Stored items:
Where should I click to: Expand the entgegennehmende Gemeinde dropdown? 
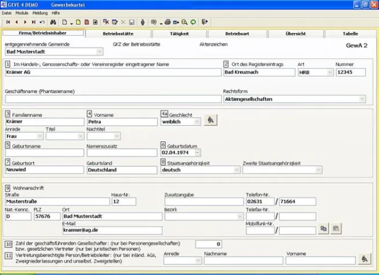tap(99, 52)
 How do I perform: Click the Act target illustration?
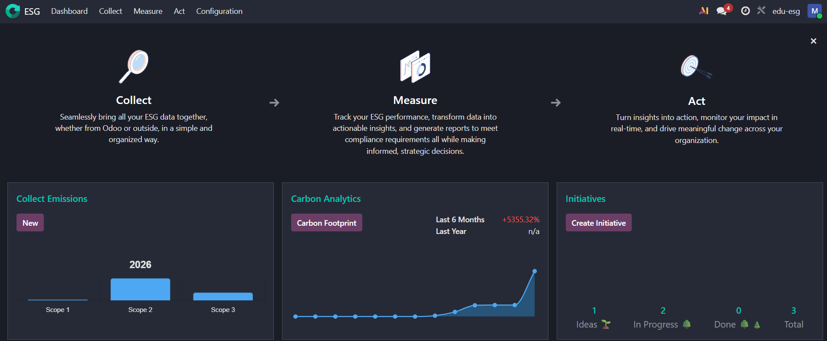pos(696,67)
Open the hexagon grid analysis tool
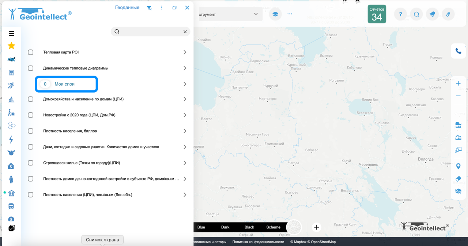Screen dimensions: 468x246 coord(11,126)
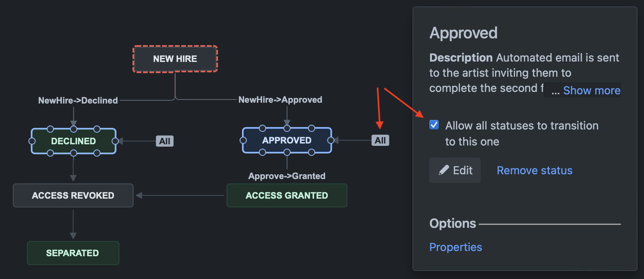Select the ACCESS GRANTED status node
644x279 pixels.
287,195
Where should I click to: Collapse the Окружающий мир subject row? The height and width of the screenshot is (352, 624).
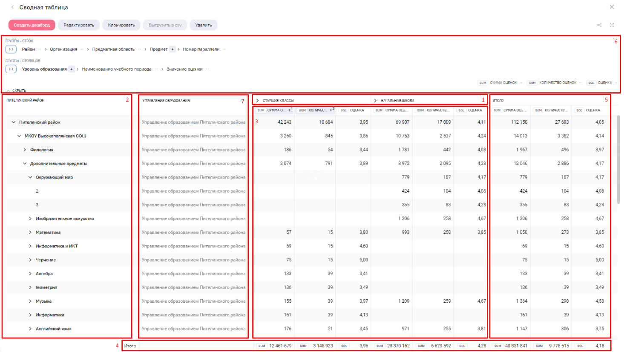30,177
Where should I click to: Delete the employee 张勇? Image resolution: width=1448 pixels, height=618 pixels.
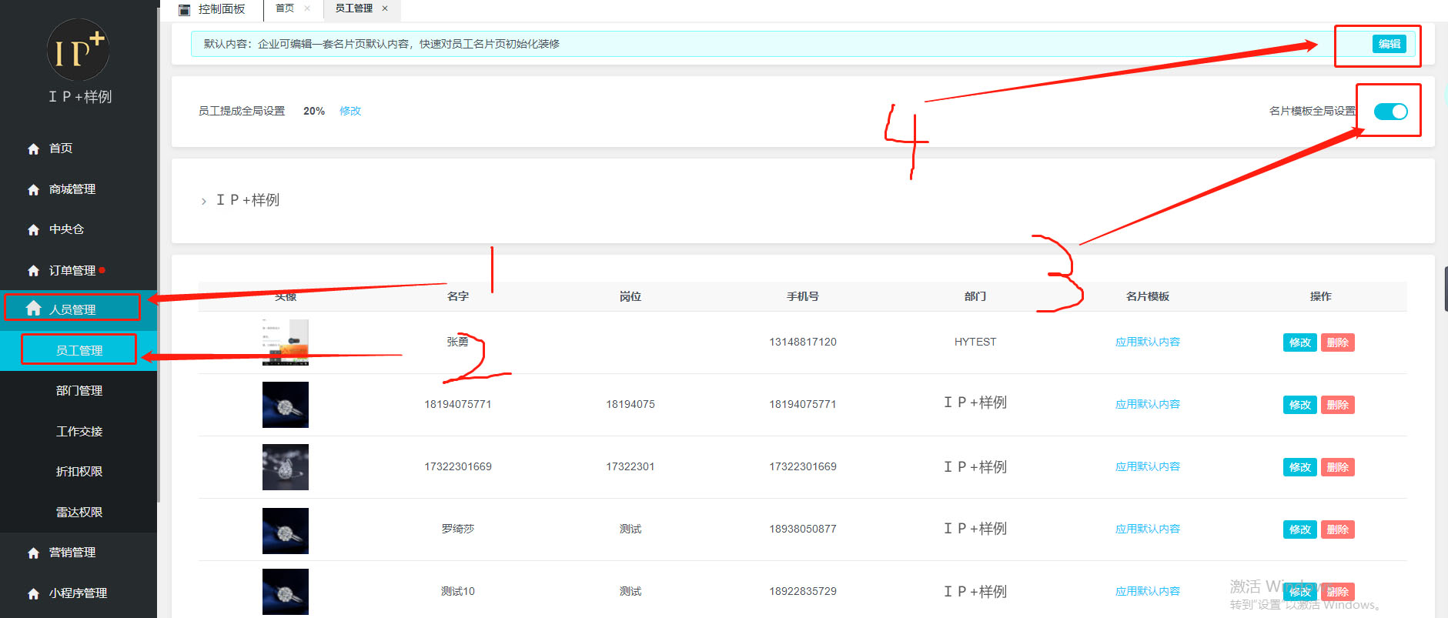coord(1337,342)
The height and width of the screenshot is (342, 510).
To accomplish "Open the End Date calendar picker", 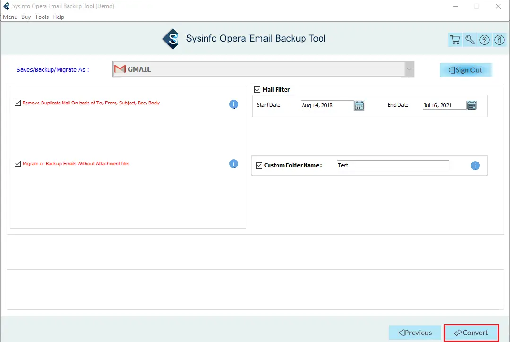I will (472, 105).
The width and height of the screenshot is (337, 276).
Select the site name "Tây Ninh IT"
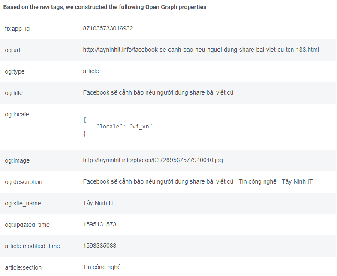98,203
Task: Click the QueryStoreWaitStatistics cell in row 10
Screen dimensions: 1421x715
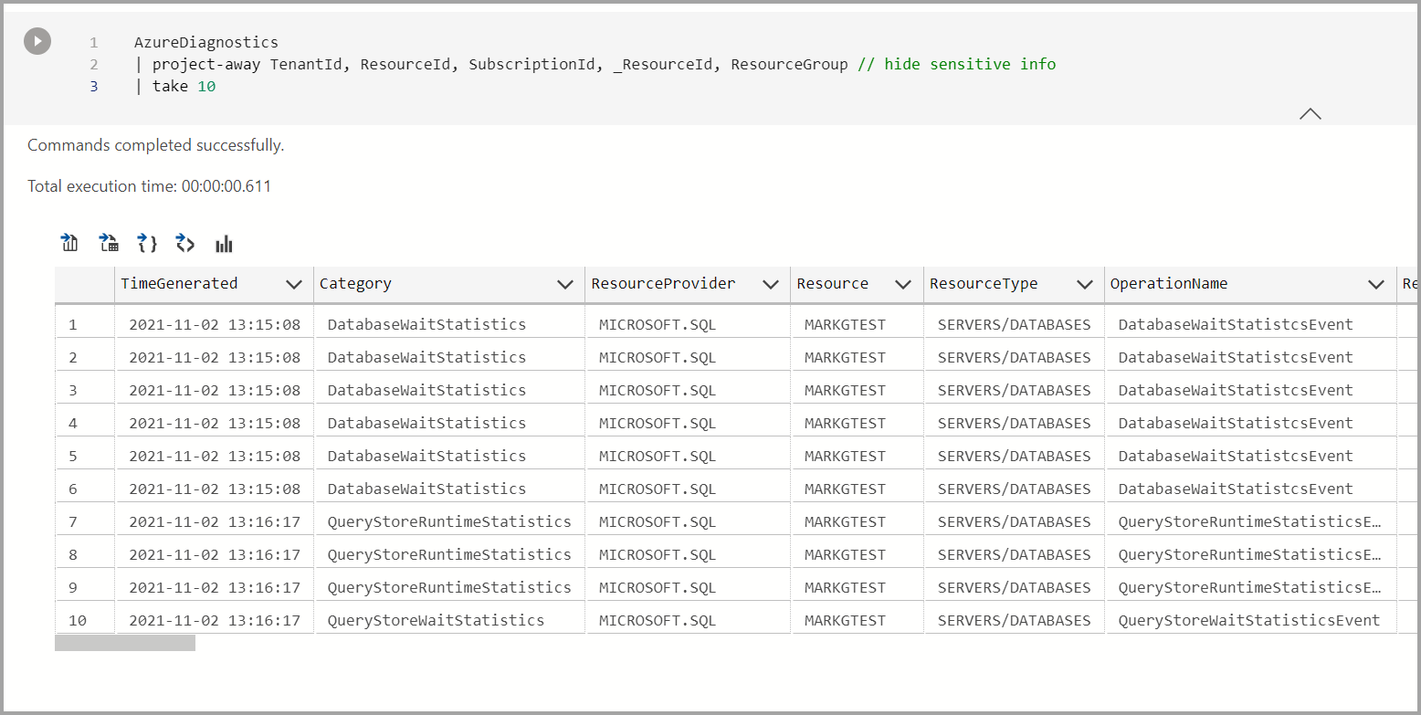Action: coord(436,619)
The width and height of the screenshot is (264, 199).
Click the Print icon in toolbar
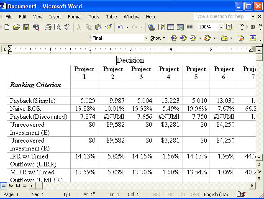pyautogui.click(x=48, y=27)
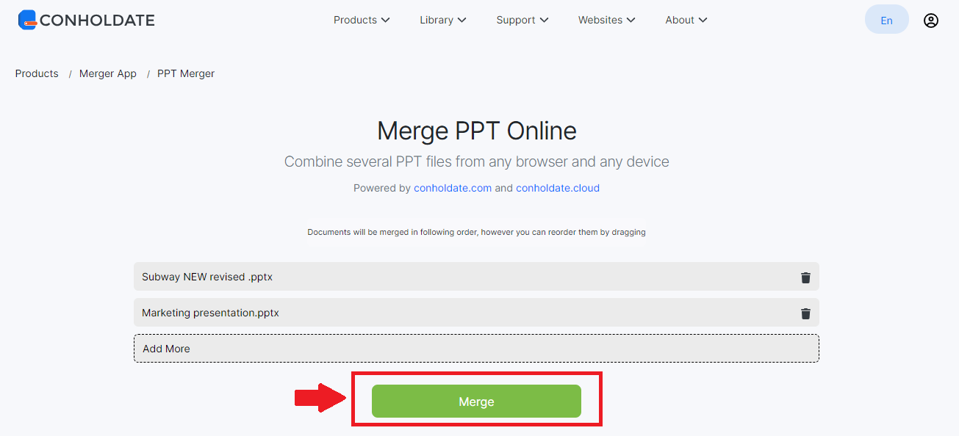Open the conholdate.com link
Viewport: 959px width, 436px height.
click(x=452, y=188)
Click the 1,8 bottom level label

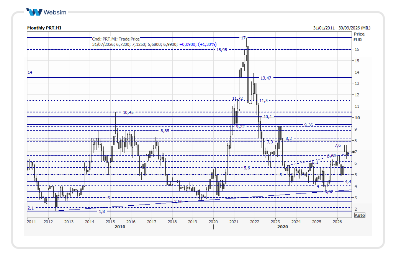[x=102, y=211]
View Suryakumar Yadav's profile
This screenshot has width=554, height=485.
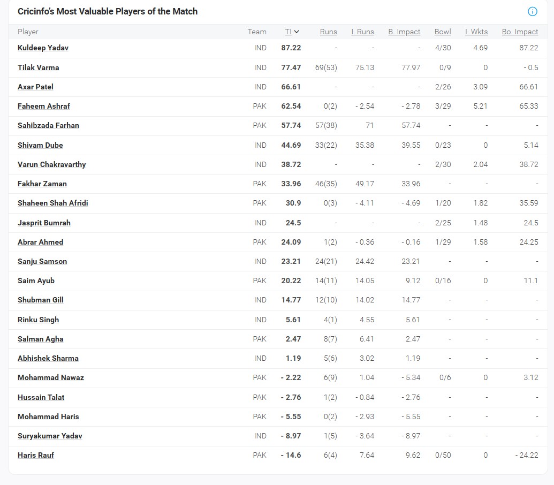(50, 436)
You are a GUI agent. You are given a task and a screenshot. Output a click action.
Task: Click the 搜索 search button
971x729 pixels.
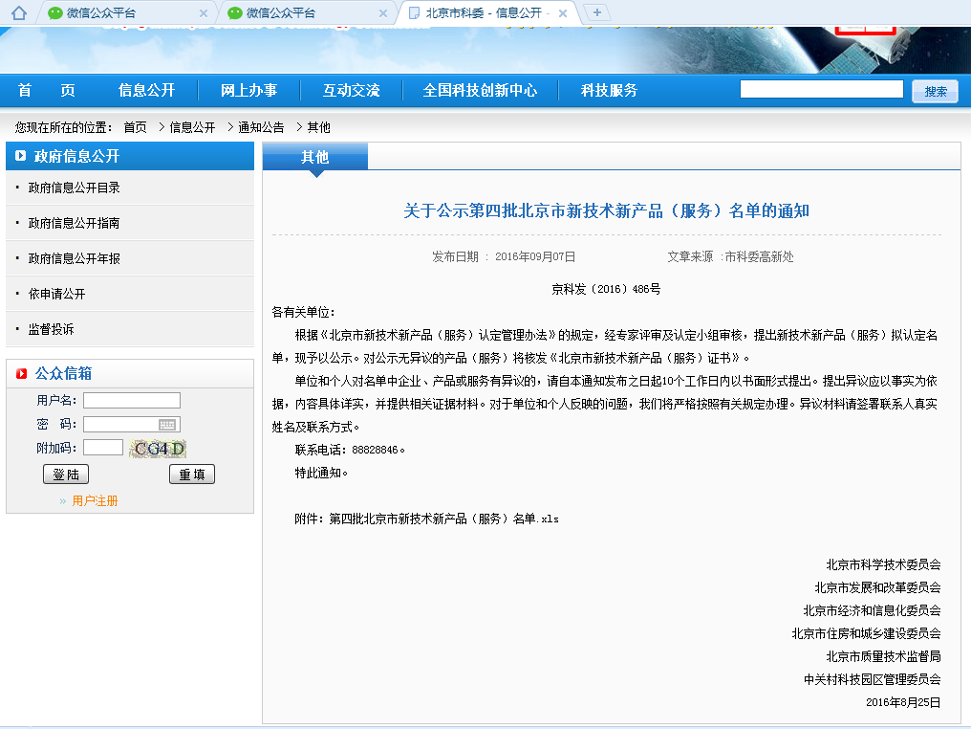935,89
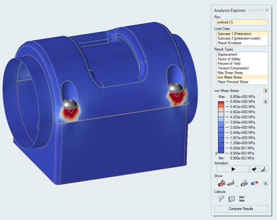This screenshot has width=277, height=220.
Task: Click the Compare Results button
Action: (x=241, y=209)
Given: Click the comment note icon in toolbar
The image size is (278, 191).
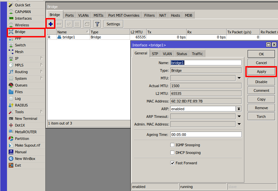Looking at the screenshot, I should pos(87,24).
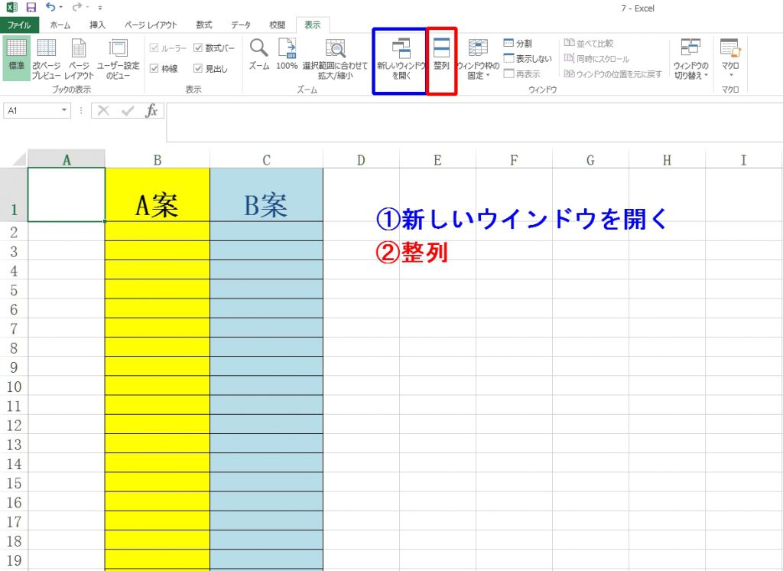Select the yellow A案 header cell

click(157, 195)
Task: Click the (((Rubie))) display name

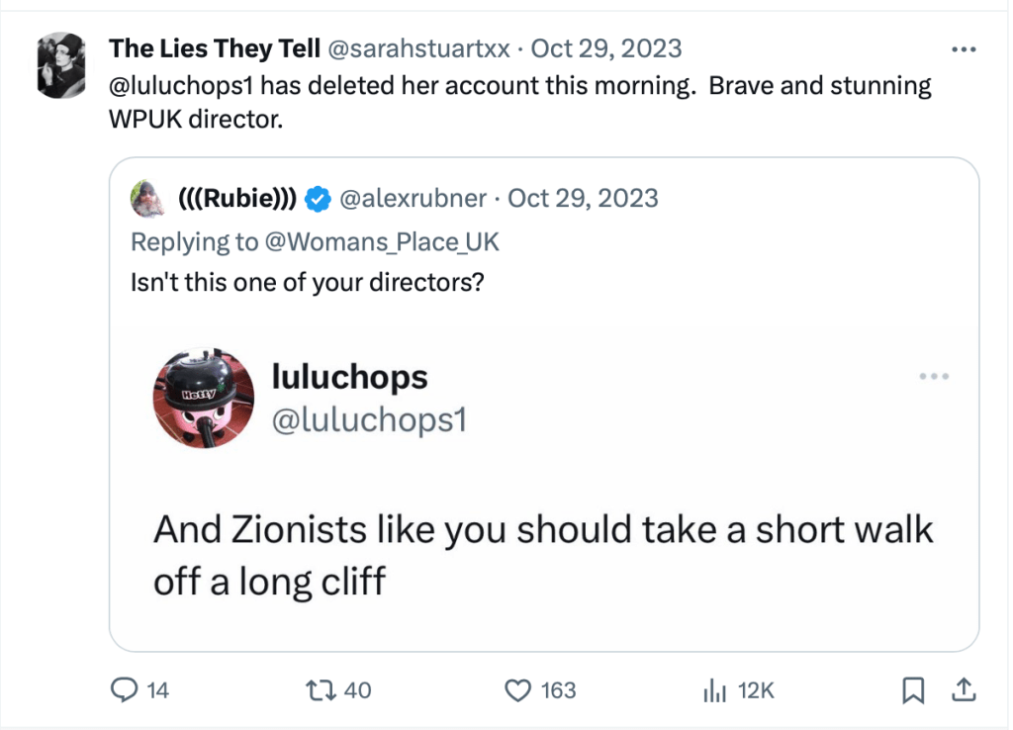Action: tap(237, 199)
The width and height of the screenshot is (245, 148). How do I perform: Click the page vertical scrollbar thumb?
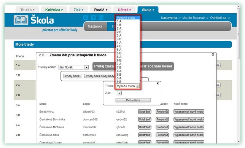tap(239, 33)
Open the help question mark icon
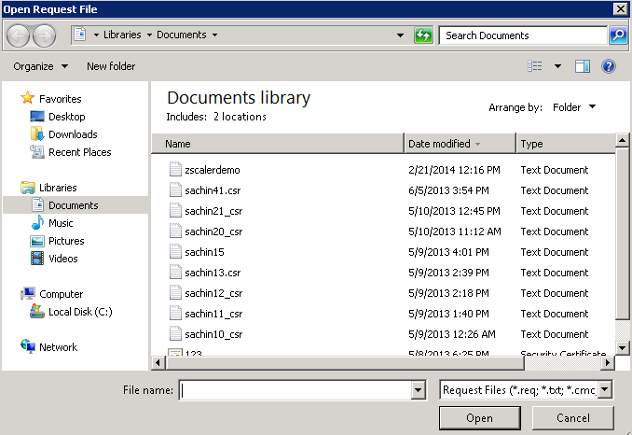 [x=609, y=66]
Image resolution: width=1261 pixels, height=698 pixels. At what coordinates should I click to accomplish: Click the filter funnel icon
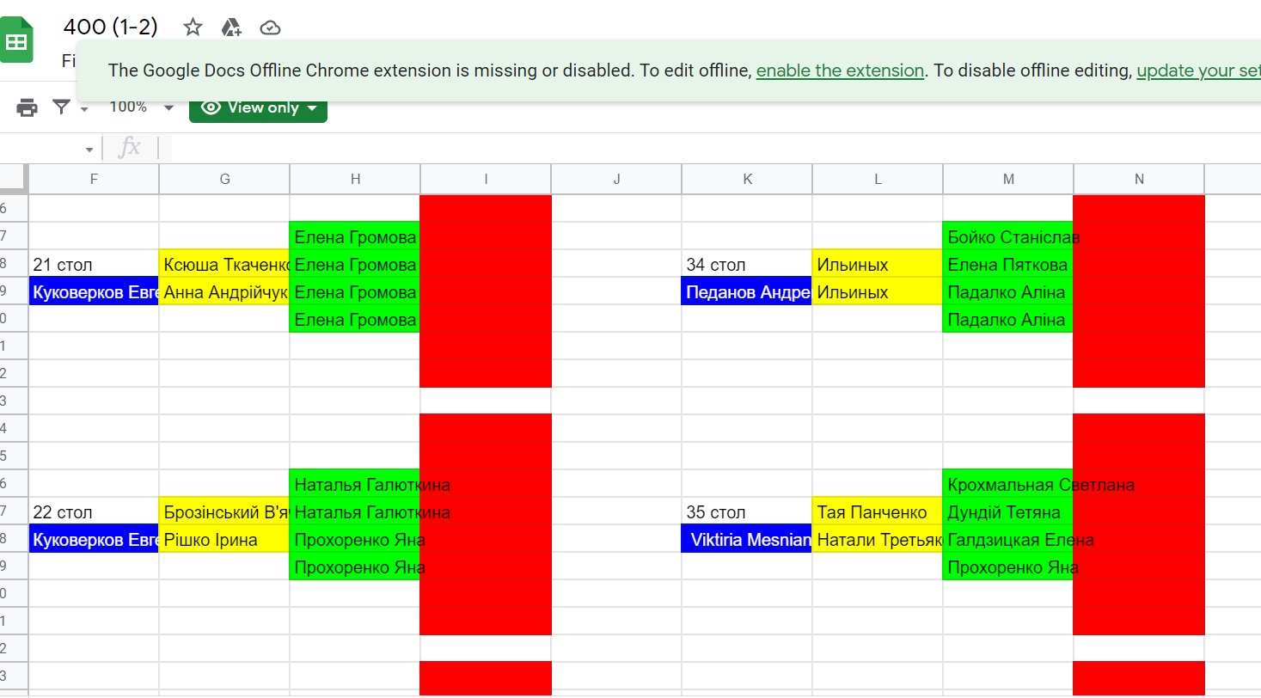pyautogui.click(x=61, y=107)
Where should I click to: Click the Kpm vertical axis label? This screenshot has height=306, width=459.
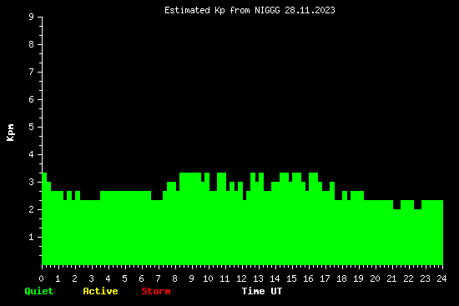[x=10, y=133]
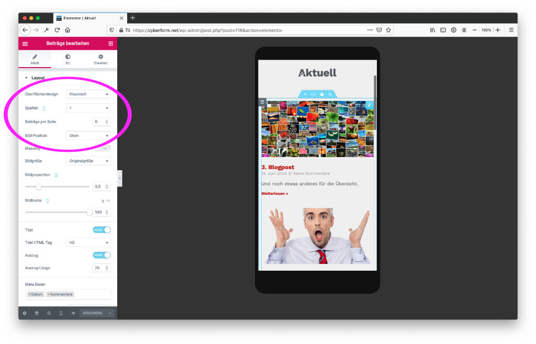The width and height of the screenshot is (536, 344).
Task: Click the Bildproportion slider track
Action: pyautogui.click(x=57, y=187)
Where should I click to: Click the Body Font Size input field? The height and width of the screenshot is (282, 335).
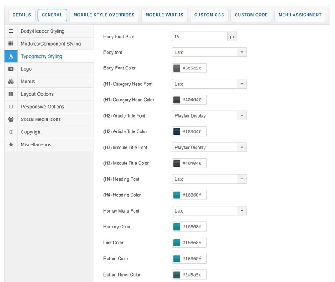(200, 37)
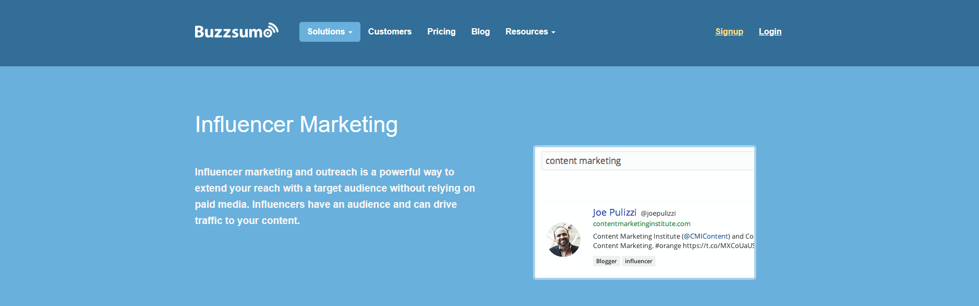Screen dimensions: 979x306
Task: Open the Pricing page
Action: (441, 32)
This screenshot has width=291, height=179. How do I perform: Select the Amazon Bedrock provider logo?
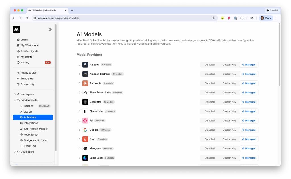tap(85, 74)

Task directions: Starting at the line that contains "The image size is (278, 191).", output every line through the end of the data, both ends included, and nothing else; pictures stay out.

Output of the exercise:
The image size is (278, 191).
Looking at the screenshot, I should pos(87,24).
Select the yellow A案 header cell

click(157, 195)
Task: Click the (((Rubie))) display name

Action: tap(237, 199)
The width and height of the screenshot is (245, 148). How do I perform: Click the page vertical scrollbar thumb?
tap(239, 33)
Open the help question mark icon
 [x=609, y=66]
Image resolution: width=1261 pixels, height=698 pixels. At what coordinates should I click to accomplish: Click the filter funnel icon
pyautogui.click(x=61, y=107)
Where should I click to: Click the Kpm vertical axis label? This screenshot has height=306, width=459.
[x=10, y=133]
The width and height of the screenshot is (536, 344).
Task: Click the Bildproportion slider track
Action: pyautogui.click(x=57, y=187)
Where should I click to: Click the Body Font Size input field? The height and width of the screenshot is (282, 335).
(200, 37)
Screen dimensions: 979x306
Task: Open the Pricing page
Action: (441, 32)
This screenshot has width=291, height=179. How do I perform: Select the Amazon Bedrock provider logo?
tap(85, 74)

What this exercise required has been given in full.